**Instructions for the task**
Transcribe every line from the one containing "You are a GUI" to the end of the listing, exactly as written, and leave out the pictures.

====== Source material

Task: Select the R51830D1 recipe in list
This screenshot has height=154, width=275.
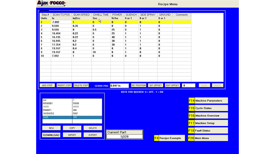Action: tap(57, 104)
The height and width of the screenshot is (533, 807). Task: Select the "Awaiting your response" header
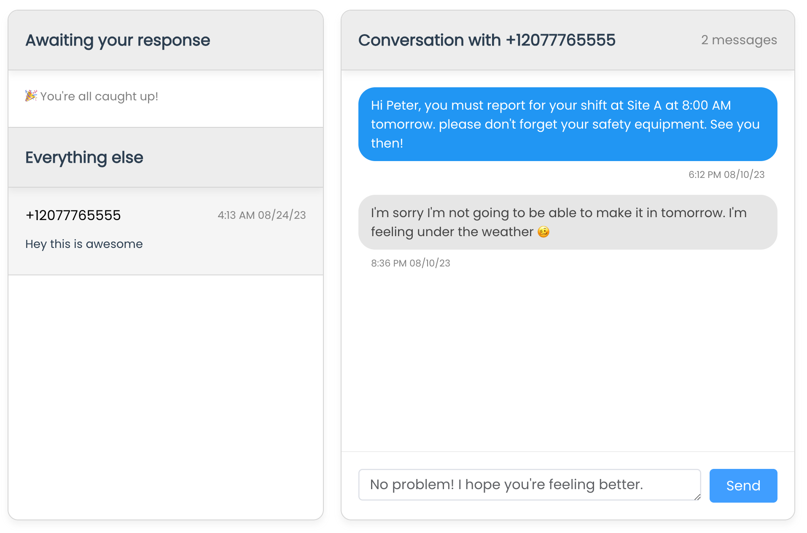click(118, 40)
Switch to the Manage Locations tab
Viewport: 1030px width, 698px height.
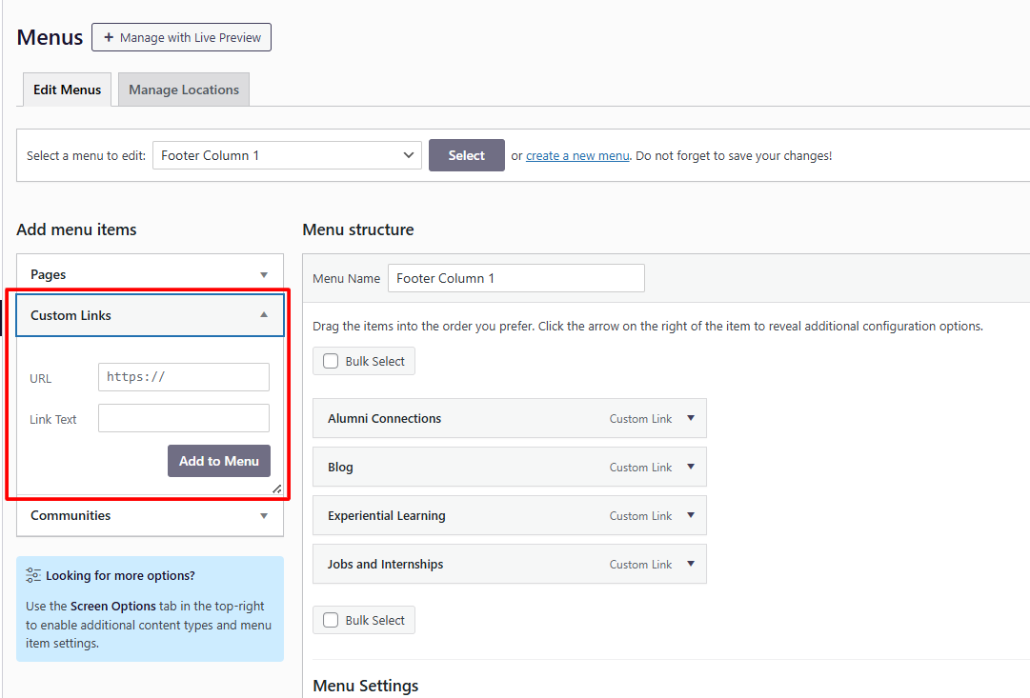(184, 90)
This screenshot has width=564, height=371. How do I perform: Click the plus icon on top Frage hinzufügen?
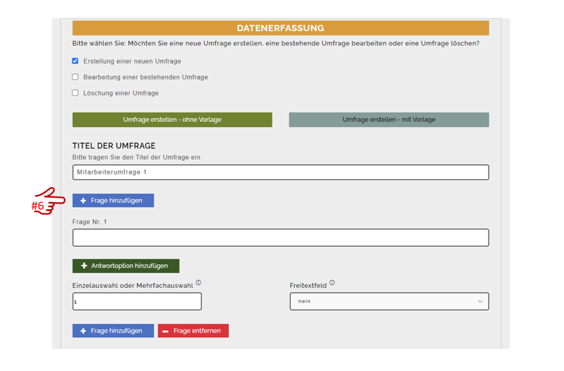coord(83,201)
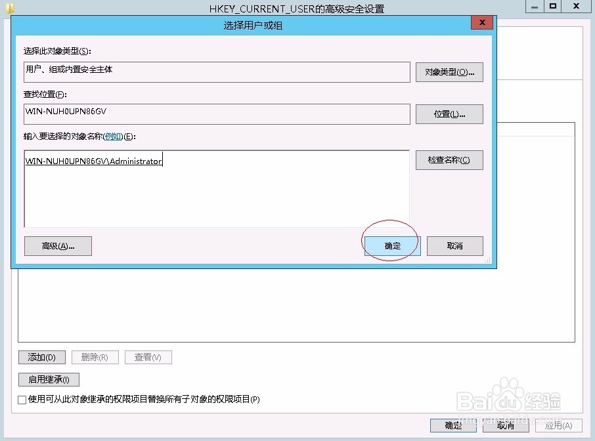The width and height of the screenshot is (595, 441).
Task: Click the 确定 button at the bottom of the window
Action: pyautogui.click(x=452, y=425)

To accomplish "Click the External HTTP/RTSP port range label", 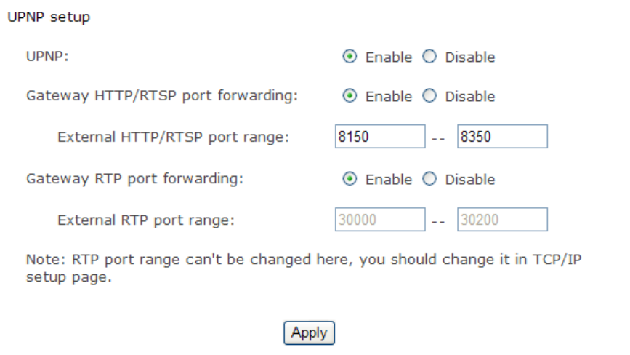I will click(173, 137).
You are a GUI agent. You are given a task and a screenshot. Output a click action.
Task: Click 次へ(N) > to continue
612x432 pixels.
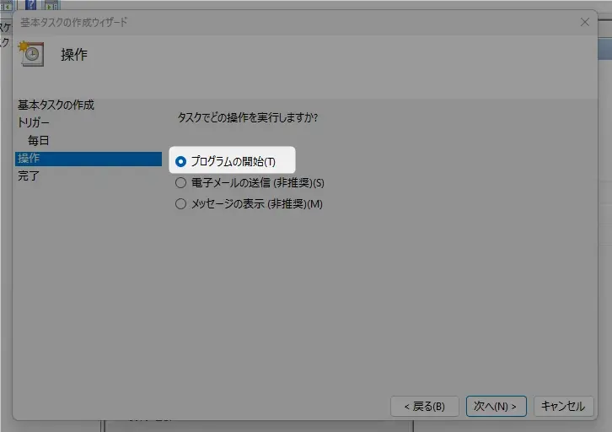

============

**Solution to this problem**
You are a GUI agent. You are given a task and a screenshot. Output a click action.
Task: Click 次へ(N) > to continue
612x432 pixels.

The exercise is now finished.